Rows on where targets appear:
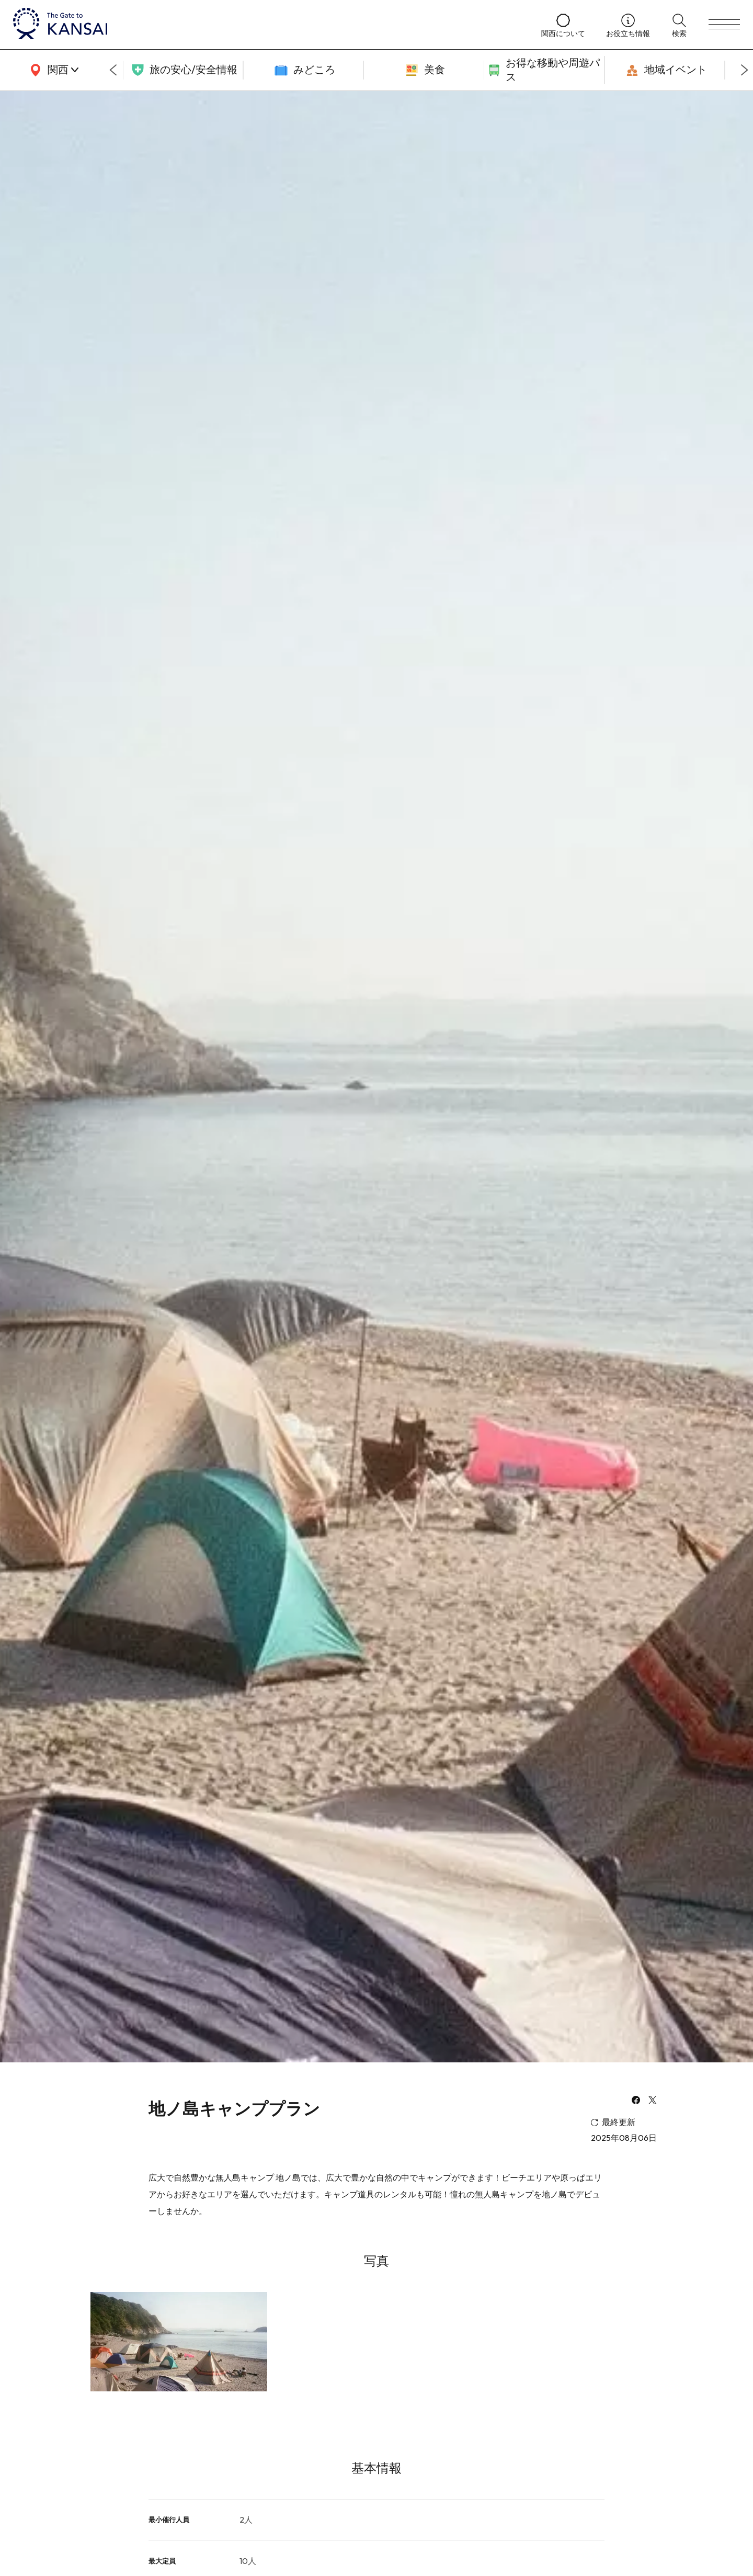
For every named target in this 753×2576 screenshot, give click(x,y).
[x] (652, 2101)
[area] (52, 70)
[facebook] (636, 2101)
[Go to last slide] (113, 70)
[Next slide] (744, 70)
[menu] (724, 24)
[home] (266, 24)
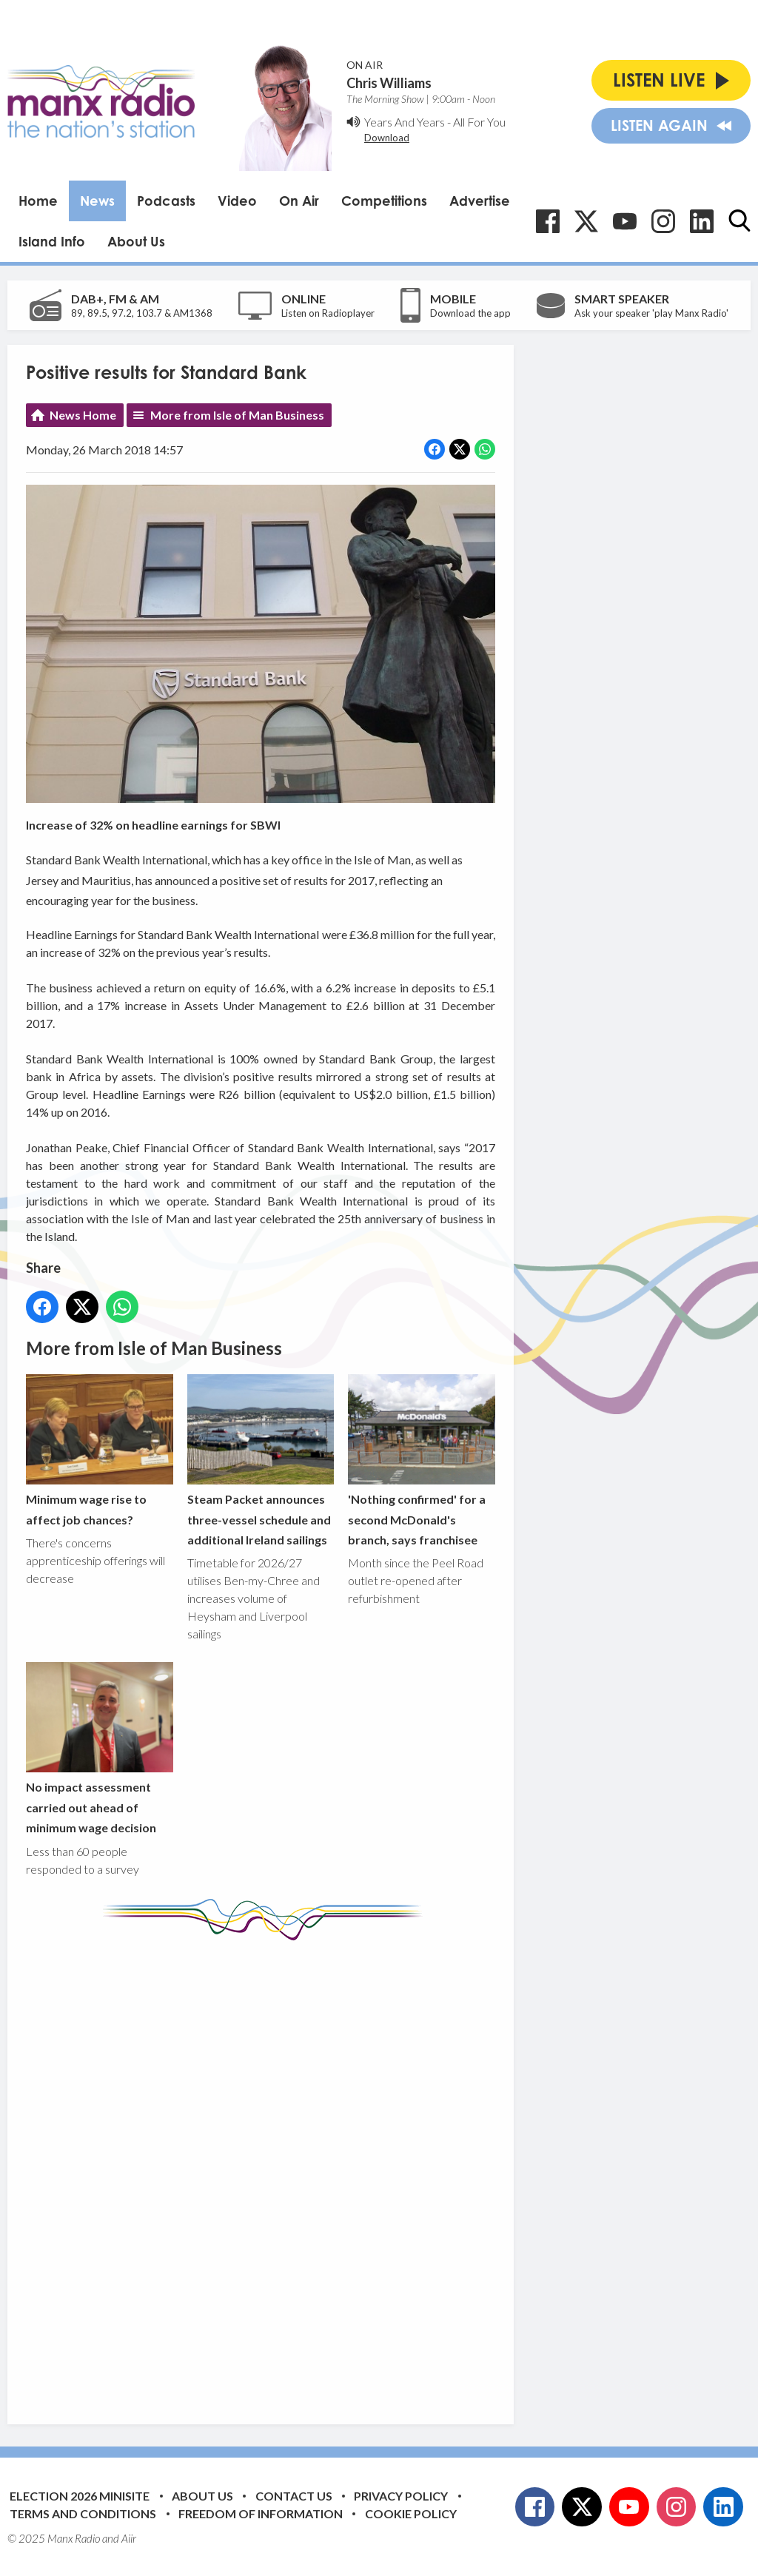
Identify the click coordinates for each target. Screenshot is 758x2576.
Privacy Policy (401, 2496)
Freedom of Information (260, 2513)
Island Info (52, 241)
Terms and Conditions (83, 2513)
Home (38, 200)
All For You (479, 122)
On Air (299, 200)
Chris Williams (389, 83)
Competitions (384, 200)
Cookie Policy (411, 2513)
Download (386, 138)
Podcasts (166, 200)
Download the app (470, 313)
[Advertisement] (303, 2171)
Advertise (479, 200)
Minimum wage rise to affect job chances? (99, 1450)
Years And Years (404, 122)
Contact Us (293, 2496)
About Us (136, 241)
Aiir (128, 2538)
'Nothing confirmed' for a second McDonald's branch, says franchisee (421, 1460)
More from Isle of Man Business (237, 415)
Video (237, 200)
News (97, 200)
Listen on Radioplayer (328, 313)
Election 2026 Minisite (80, 2496)
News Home (83, 415)
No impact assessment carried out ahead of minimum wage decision (99, 1749)
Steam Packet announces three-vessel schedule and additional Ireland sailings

- Task to carry out -
Rewrite every one of the lines above as a numbered list, skipping blank lines and leaving the pictures out.

- Result of this task -
1. For every named target in this 753×2576 screenshot, give click(x,y).
2. [x] (652, 2101)
3. [area] (52, 70)
4. [facebook] (636, 2101)
5. [Go to last slide] (113, 70)
6. [Next slide] (744, 70)
7. [menu] (724, 24)
8. [home] (266, 24)
9. Identify the click coordinates for each target. Screenshot is 758x2576.
10. Privacy Policy (401, 2496)
11. Freedom of Information (260, 2513)
12. Island Info (52, 241)
13. Terms and Conditions (83, 2513)
14. Home (38, 200)
15. All For You (479, 122)
16. On Air (299, 200)
17. Chris Williams (389, 83)
18. Competitions (384, 200)
19. Cookie Policy (411, 2513)
20. Download (386, 138)
21. Podcasts (166, 200)
22. Download the app (470, 313)
23. [Advertisement] (303, 2171)
24. Advertise (479, 200)
25. Minimum wage rise to affect job chances? (99, 1450)
26. Years And Years (404, 122)
27. Contact Us (293, 2496)
28. About Us (136, 241)
29. Aiir (128, 2538)
30. 'Nothing confirmed' for a second McDonald's branch, says franchisee (421, 1460)
31. More from Isle of Man Business (237, 415)
32. Video (237, 200)
33. News (97, 200)
34. Listen on Radioplayer (328, 313)
35. Election 2026 Minisite (80, 2496)
36. News Home (83, 415)
37. No impact assessment carried out ahead of minimum wage decision (99, 1749)
38. Steam Packet announces three-vessel schedule and additional Ireland sailings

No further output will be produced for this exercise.